This is the second in a series of five books, published as Mark Power continues his frequent visits from his home in the United Kingdom to the vast and numerous States of America.
Since completing Volume One Power has travelled to rural locations where farming is the dominant industry, from the Great Plains of the Dakotas and Montana to the snowbound terrain of the Pacific Northwest. But he’s also visited more overtly politically-charged regions, including the Californian barrier with Mexico and a return to the Rust Belt.

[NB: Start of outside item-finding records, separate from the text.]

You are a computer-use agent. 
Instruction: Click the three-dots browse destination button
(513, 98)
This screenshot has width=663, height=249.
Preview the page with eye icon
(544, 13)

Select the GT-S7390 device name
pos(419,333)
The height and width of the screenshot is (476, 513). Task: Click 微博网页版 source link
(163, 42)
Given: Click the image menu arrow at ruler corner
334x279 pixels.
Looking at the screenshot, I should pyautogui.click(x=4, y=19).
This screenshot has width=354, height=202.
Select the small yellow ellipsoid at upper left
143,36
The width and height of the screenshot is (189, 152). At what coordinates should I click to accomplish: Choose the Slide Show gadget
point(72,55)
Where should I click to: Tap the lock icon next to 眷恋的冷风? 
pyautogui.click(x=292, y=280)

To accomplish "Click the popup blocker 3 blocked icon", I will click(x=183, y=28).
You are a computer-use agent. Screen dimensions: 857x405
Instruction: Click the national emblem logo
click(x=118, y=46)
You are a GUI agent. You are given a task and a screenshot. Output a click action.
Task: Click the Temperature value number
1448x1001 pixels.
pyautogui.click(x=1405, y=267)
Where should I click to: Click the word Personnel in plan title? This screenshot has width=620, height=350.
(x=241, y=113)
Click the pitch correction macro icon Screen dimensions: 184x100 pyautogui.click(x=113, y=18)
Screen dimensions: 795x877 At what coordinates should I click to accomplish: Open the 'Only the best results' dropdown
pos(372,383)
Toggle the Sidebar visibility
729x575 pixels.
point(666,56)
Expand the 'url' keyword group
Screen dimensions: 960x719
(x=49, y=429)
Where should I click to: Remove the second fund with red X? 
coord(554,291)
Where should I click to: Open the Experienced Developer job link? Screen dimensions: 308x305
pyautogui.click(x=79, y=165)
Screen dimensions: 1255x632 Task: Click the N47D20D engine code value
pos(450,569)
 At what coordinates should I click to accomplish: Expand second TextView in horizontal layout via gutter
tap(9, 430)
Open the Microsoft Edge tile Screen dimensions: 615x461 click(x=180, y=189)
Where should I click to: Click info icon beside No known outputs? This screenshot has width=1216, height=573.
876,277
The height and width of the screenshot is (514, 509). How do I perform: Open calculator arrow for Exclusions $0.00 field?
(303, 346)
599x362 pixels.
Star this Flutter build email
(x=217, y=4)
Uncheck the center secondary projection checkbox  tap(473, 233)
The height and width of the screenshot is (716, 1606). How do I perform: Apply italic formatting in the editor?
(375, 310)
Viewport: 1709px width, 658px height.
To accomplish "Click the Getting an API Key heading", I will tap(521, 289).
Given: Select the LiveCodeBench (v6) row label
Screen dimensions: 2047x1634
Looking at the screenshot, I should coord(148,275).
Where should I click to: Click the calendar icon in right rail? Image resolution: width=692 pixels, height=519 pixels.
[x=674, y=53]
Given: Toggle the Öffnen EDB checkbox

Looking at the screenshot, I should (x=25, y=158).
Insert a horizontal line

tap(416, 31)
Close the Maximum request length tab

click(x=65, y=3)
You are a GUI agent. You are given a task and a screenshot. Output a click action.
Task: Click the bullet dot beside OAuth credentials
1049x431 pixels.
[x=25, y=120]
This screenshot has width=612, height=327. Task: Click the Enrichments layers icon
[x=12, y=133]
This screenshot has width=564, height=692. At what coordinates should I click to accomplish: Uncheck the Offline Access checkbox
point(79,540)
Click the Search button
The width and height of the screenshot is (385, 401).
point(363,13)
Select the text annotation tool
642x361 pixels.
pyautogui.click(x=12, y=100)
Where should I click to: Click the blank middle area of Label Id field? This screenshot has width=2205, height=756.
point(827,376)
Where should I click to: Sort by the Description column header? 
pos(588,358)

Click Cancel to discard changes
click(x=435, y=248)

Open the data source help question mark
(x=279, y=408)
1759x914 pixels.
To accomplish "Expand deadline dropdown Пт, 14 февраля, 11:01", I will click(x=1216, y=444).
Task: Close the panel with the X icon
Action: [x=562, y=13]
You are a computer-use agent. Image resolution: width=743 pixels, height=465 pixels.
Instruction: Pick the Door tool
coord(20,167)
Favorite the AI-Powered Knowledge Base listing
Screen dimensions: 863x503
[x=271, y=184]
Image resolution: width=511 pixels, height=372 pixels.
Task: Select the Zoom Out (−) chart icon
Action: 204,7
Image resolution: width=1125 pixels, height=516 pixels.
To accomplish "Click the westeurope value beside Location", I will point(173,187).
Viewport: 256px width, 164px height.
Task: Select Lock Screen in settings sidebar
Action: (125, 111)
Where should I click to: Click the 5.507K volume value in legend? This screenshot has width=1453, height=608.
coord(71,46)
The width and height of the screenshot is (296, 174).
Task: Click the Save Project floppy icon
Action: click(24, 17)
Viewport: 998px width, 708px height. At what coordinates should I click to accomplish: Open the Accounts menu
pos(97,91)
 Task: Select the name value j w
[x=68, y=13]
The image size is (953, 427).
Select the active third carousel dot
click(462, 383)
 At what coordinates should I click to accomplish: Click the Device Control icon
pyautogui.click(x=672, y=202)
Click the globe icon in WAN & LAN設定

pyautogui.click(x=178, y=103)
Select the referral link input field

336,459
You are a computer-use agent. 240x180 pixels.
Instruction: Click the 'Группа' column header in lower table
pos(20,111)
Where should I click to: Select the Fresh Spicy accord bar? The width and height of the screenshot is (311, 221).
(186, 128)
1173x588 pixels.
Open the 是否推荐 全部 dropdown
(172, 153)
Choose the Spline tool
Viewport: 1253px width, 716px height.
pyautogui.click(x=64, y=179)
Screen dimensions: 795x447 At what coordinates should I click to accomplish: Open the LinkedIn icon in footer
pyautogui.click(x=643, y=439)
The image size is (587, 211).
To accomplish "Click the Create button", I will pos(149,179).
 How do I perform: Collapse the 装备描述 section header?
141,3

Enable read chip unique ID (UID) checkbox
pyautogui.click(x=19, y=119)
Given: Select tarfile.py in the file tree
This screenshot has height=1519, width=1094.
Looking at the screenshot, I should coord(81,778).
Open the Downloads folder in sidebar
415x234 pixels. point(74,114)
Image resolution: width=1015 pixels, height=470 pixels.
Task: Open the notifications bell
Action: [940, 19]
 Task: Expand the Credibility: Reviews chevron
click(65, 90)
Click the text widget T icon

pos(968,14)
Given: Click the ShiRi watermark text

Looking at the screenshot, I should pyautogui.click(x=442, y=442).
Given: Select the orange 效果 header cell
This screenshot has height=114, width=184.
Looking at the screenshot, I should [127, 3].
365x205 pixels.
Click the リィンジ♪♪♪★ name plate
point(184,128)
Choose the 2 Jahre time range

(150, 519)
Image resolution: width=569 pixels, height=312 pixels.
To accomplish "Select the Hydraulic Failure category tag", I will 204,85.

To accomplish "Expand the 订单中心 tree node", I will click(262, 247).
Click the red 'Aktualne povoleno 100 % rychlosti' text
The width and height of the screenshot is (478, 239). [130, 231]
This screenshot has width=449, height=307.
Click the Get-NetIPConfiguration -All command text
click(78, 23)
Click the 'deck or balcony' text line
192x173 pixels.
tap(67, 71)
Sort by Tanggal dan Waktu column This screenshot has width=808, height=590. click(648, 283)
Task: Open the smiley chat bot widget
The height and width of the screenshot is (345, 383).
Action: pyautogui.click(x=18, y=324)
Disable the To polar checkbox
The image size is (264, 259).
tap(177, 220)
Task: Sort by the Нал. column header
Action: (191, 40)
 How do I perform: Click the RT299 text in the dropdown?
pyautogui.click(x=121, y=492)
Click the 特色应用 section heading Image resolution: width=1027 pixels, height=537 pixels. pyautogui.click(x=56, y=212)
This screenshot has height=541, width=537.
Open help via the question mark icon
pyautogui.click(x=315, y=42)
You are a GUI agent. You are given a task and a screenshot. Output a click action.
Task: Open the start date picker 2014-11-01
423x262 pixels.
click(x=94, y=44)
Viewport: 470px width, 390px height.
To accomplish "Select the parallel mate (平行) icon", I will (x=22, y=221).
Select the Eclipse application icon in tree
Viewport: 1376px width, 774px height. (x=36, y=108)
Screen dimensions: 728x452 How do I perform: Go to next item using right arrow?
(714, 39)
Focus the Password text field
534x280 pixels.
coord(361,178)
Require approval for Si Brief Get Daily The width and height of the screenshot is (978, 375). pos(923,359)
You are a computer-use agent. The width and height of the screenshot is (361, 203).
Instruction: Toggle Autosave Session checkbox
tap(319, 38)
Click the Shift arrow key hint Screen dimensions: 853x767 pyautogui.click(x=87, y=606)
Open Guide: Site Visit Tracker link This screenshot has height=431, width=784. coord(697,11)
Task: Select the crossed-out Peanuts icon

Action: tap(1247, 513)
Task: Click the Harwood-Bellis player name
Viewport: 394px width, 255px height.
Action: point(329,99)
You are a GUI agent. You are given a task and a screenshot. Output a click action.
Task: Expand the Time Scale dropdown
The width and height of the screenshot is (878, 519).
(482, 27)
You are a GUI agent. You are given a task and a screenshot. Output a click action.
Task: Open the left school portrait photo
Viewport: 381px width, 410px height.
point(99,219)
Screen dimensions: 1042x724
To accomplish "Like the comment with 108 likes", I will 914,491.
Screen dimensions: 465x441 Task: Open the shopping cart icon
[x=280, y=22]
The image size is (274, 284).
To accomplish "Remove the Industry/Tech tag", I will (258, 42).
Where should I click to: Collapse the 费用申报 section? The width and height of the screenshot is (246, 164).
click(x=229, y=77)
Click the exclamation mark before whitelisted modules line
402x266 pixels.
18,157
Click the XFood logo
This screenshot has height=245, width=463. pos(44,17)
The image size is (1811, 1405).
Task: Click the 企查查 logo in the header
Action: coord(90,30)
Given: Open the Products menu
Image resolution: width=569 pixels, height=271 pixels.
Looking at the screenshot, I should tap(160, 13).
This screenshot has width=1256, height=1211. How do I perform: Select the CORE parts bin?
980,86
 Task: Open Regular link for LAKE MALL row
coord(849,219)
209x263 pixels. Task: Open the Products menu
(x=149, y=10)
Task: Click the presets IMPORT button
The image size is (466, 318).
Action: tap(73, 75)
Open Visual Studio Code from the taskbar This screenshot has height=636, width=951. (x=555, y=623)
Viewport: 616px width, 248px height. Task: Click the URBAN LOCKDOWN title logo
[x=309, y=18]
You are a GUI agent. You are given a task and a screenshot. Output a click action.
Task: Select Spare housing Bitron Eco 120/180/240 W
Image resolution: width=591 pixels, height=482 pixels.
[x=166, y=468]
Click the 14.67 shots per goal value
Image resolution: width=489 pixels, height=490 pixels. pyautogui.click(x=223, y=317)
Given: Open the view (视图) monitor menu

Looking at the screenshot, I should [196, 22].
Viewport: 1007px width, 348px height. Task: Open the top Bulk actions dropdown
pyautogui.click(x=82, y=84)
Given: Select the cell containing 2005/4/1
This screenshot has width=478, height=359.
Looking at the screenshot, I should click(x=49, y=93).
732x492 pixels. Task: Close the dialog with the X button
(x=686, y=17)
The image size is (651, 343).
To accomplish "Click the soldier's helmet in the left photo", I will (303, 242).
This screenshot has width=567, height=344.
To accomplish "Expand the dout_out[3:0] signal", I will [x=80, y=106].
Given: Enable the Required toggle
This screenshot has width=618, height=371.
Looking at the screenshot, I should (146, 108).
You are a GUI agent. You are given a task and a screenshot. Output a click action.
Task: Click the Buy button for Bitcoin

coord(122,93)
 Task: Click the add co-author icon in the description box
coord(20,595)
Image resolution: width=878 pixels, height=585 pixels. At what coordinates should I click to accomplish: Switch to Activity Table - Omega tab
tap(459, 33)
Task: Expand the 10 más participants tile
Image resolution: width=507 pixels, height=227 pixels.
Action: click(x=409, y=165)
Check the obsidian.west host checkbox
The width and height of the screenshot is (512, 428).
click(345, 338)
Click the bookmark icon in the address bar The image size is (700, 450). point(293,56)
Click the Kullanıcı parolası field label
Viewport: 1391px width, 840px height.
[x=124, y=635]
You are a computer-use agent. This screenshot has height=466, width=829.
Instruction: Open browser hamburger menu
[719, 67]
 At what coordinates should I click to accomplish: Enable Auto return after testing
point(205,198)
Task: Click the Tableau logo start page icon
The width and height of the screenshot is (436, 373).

The publication of the first book hasn’t dispatched all the work he’s made before then to the scrapheap. Instead he’s continued to draw on pictures made from the beginning of the project (in 2012) and will do the same for all subsequent books. He has a keen sense that he’s assembling a large and complicated jigsaw puzzle with little idea of what the final picture will be. Nevertheless, America continues to enthral and frustrate him in equal measure.
The books are organised neither geographically nor by subject. That would be impossible, of course, because this remains a work-in-progress. In any case, over the decades Mark Power has learned that separating projects – America in this instance – into single ‘micro-subjects’ doesn’t sit comfortably with him. The world is too complicated for that. Instead, he continues to collect pictures of many subjects that seem to him to be interconnected. He might suggest that this is the easy part; making sense of what he’s doing, by editing an already overwhelming body of work into sequences that begin to speak of what he’s seen, is more difficult.
While Volume One contained many pictures he’s lived with for years, the majority of the images in Volume Two are recently made and, as a result, are more difficult to view objectively. They passed through many manifestations of this ‘difficult second album’ until, at last, they reached a solution that felt right.